▶ _YOUR TASK_
Nothing but the text of the records should come back; copy it exactly and leave the pictures out.

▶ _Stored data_

####

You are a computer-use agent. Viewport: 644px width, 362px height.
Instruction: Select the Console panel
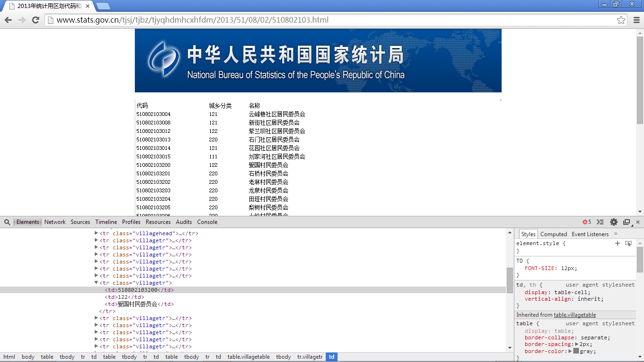[x=207, y=222]
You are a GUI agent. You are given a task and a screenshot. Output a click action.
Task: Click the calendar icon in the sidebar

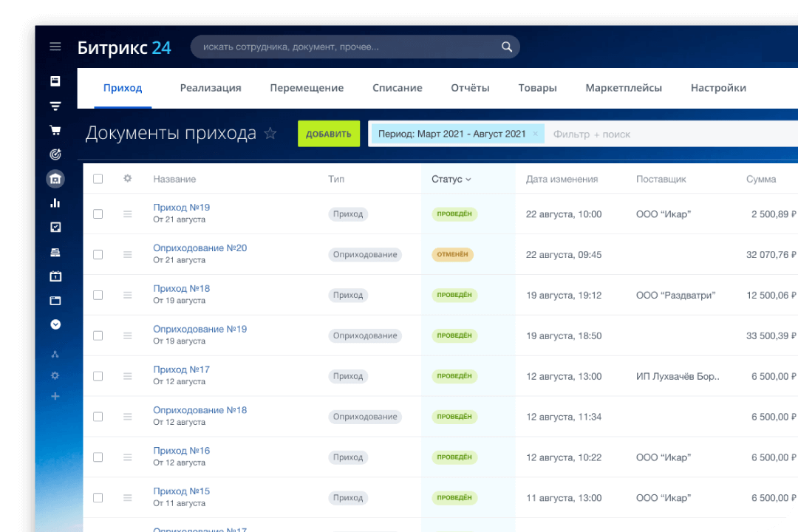(x=55, y=276)
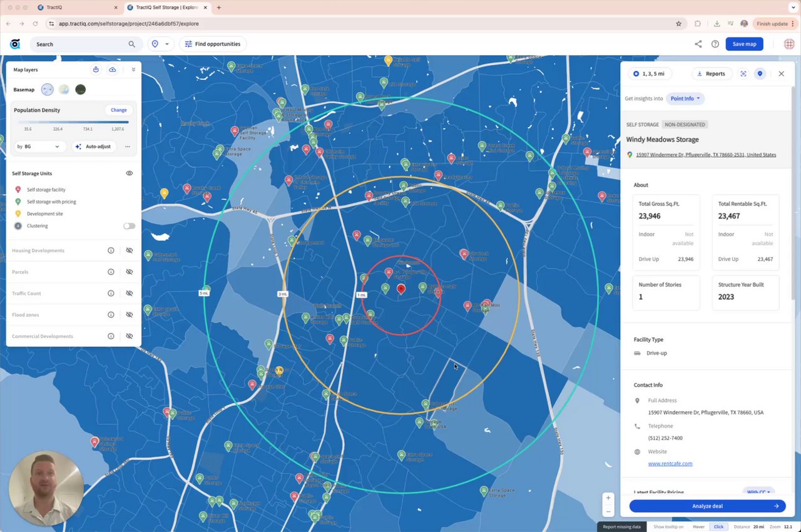Select the satellite basemap option
The height and width of the screenshot is (532, 801).
pyautogui.click(x=80, y=90)

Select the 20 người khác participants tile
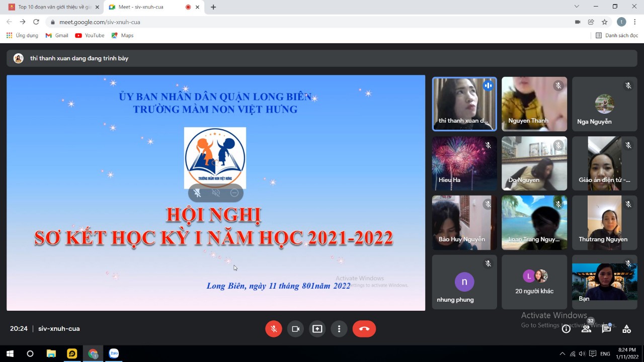tap(534, 282)
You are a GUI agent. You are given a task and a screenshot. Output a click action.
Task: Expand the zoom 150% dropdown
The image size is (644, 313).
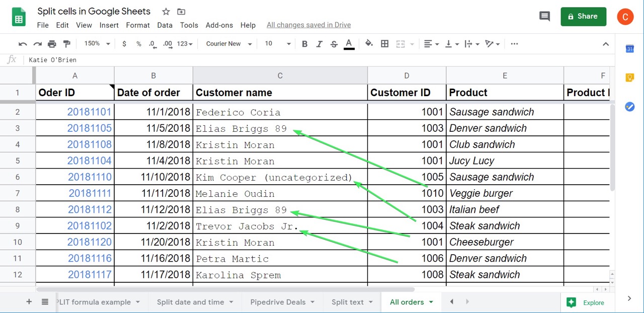97,44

####

▶ _EXPECTED OUTPUT_
You are a computer-use agent. Viewport: 644px width, 362px height.
Instruction: Select the Console panel
[x=207, y=222]
You are a GUI agent. You are given a task and a screenshot. Output a click action.
Task: Click the calendar icon in the sidebar

(x=55, y=276)
Select the satellite basemap option
The height and width of the screenshot is (532, 801).
pyautogui.click(x=80, y=90)

Select the 20 người khác participants tile
tap(534, 282)
You are a GUI agent. You are given a task and a screenshot. Output a click action.
Task: Expand the zoom 150% dropdown
The image size is (644, 313).
97,44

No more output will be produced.